### SUPPLIED DATA ###

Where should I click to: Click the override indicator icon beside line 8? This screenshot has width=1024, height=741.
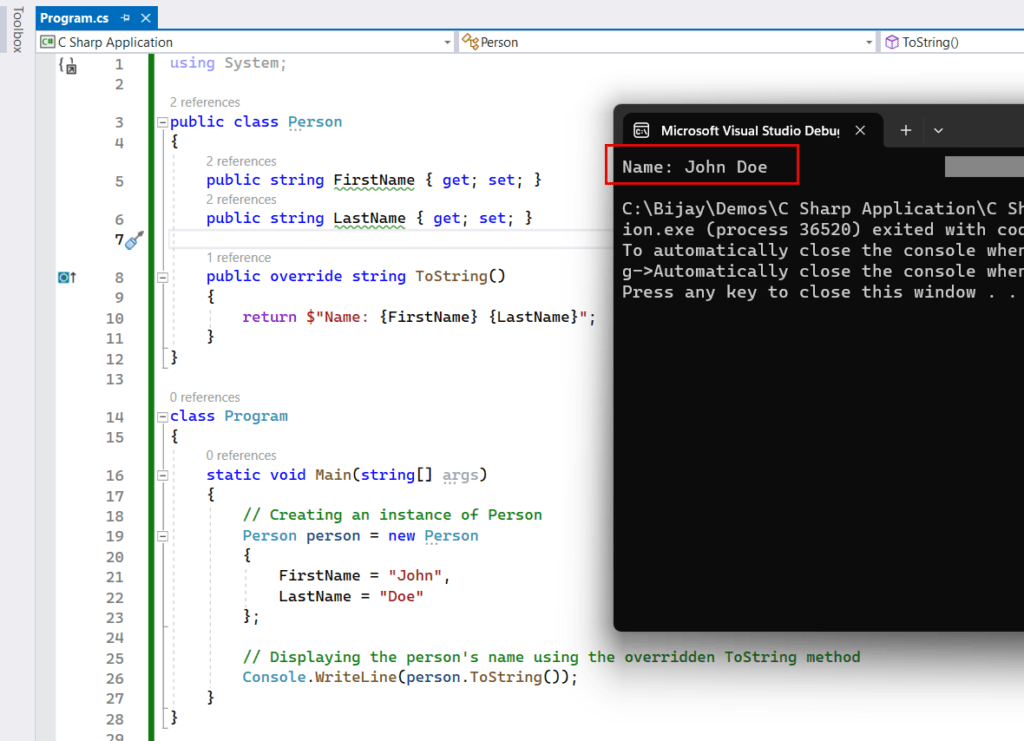pyautogui.click(x=66, y=276)
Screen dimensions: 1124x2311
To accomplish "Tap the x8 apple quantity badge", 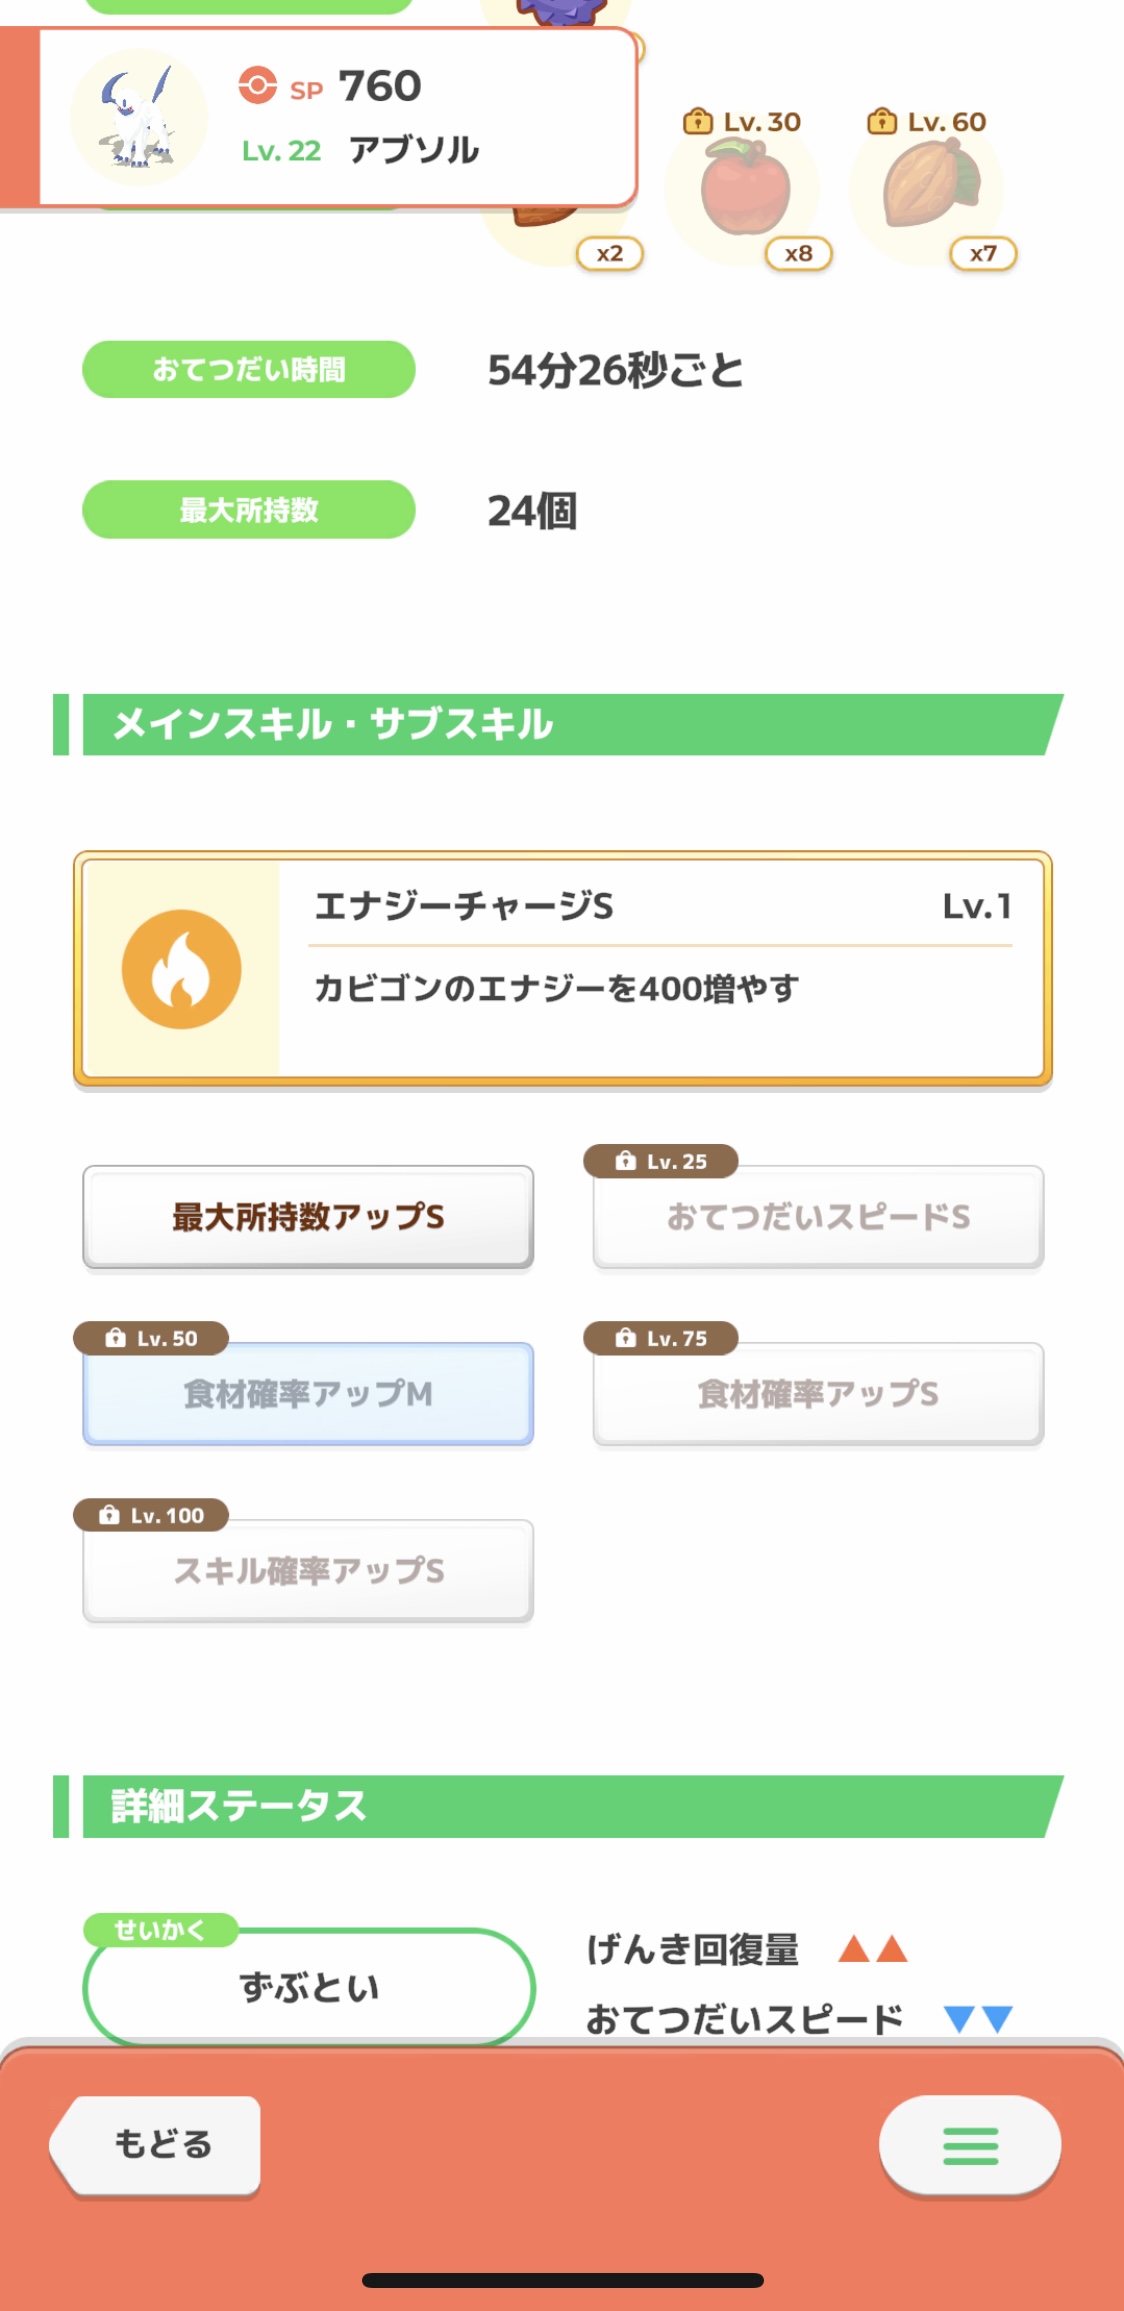I will (798, 254).
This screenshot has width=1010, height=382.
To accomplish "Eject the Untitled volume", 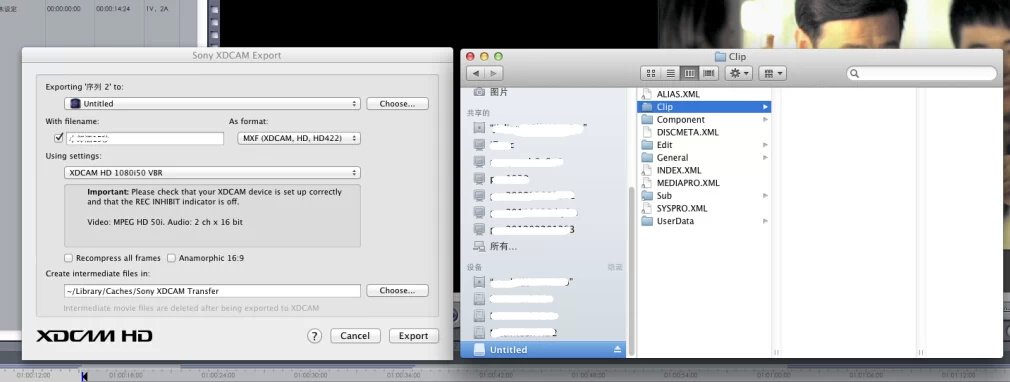I will pyautogui.click(x=617, y=349).
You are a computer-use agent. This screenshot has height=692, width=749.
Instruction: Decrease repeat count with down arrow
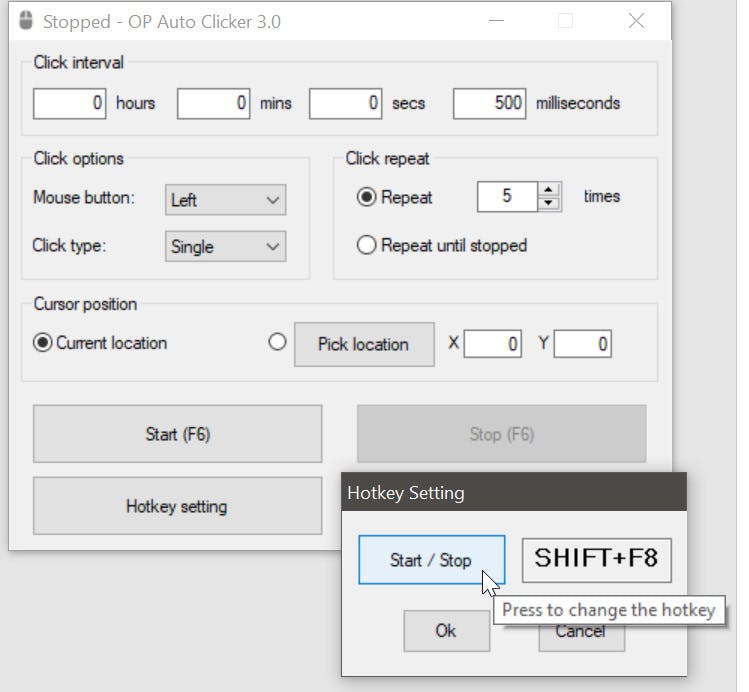tap(548, 203)
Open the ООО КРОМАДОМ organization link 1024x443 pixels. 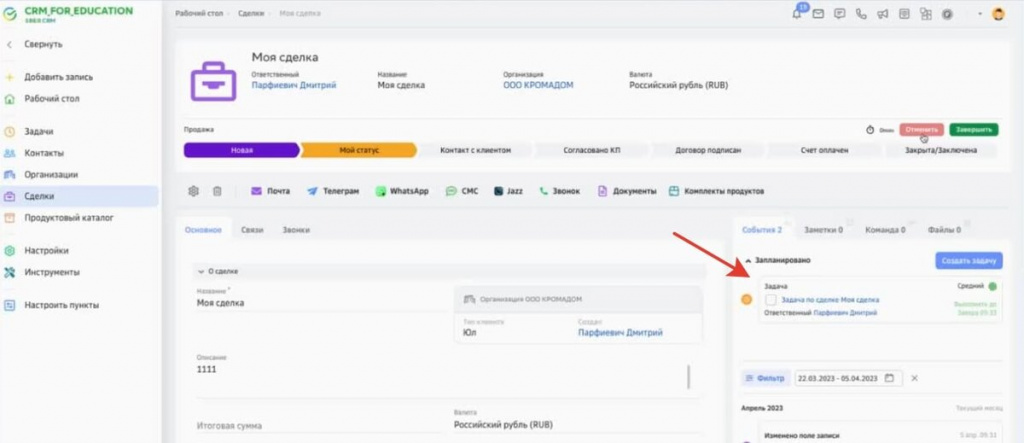point(537,85)
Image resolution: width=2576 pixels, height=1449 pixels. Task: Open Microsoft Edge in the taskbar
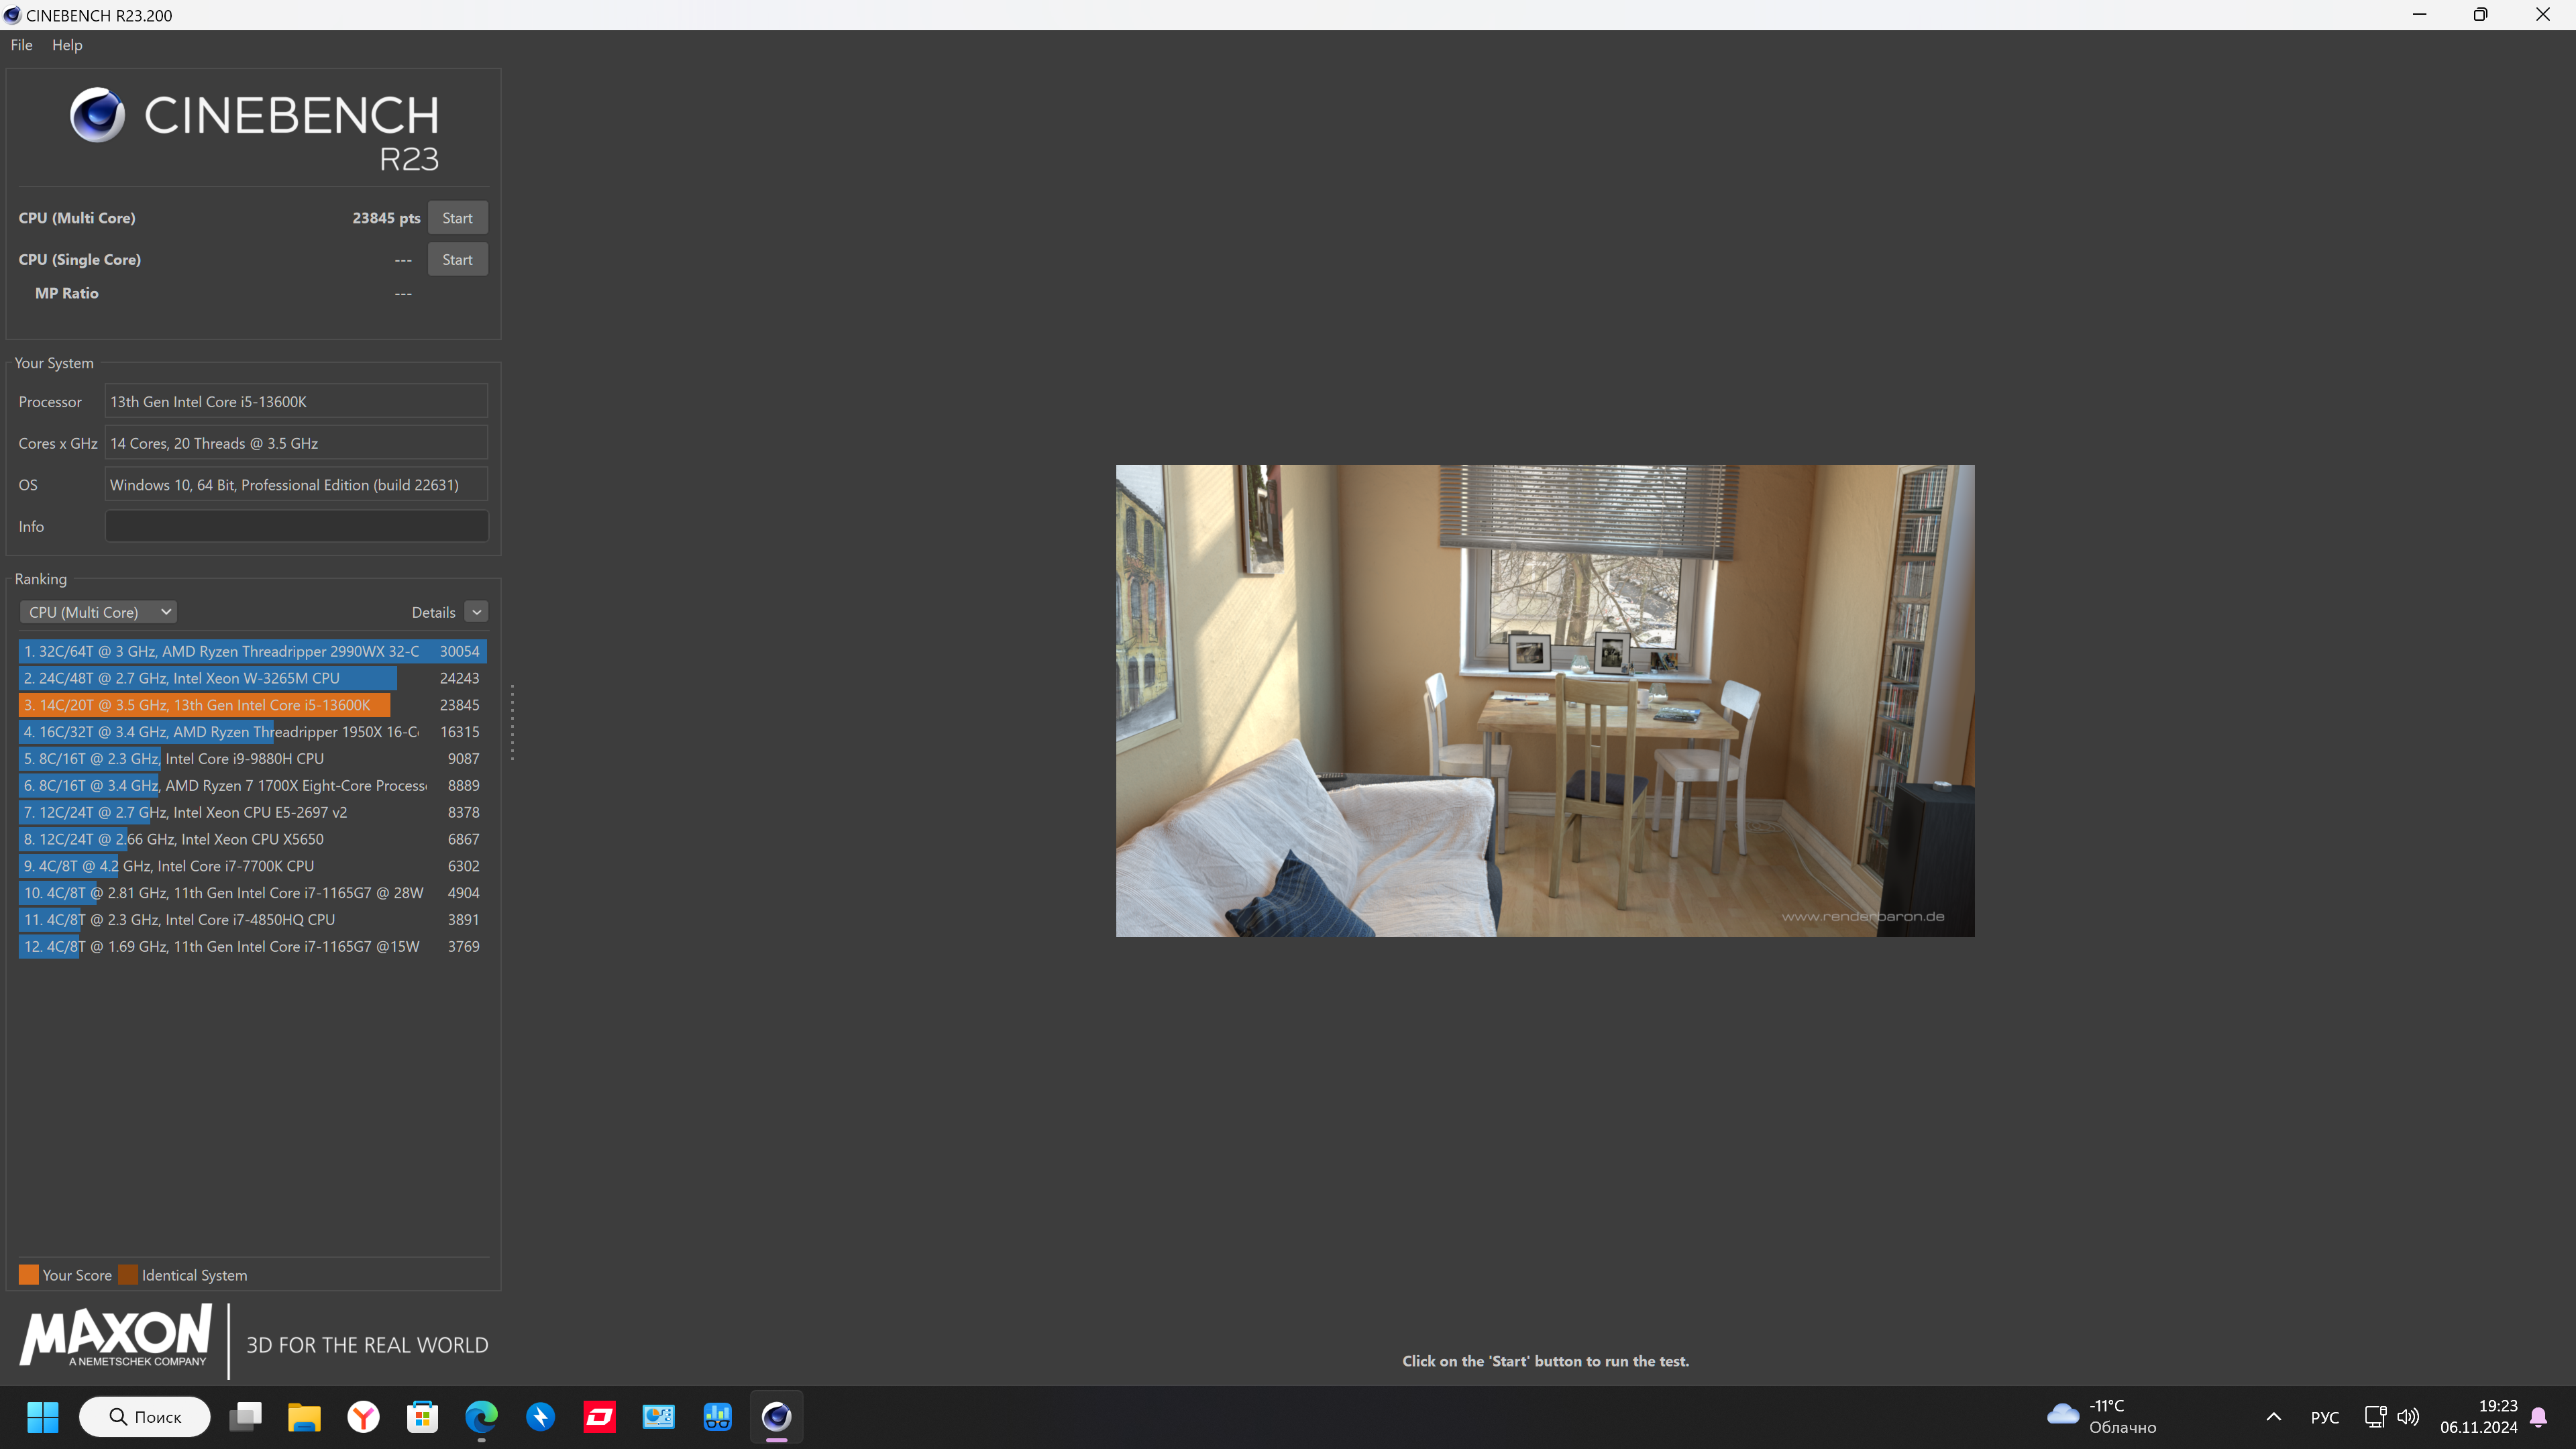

###

▶ _DESCRIPTION OF THE TASK_
Extract every line of the records above that contains the string "width".

▶ _WRITTEN SOLUTION_
Where should I click to: Click the override indicator icon beside line 8? This screenshot has width=1024, height=741.
This screenshot has width=1010, height=382.
You are a computer-use agent. This screenshot has height=692, width=749.
Image resolution: width=2576 pixels, height=1449 pixels. Task: Open Microsoft Edge in the taskbar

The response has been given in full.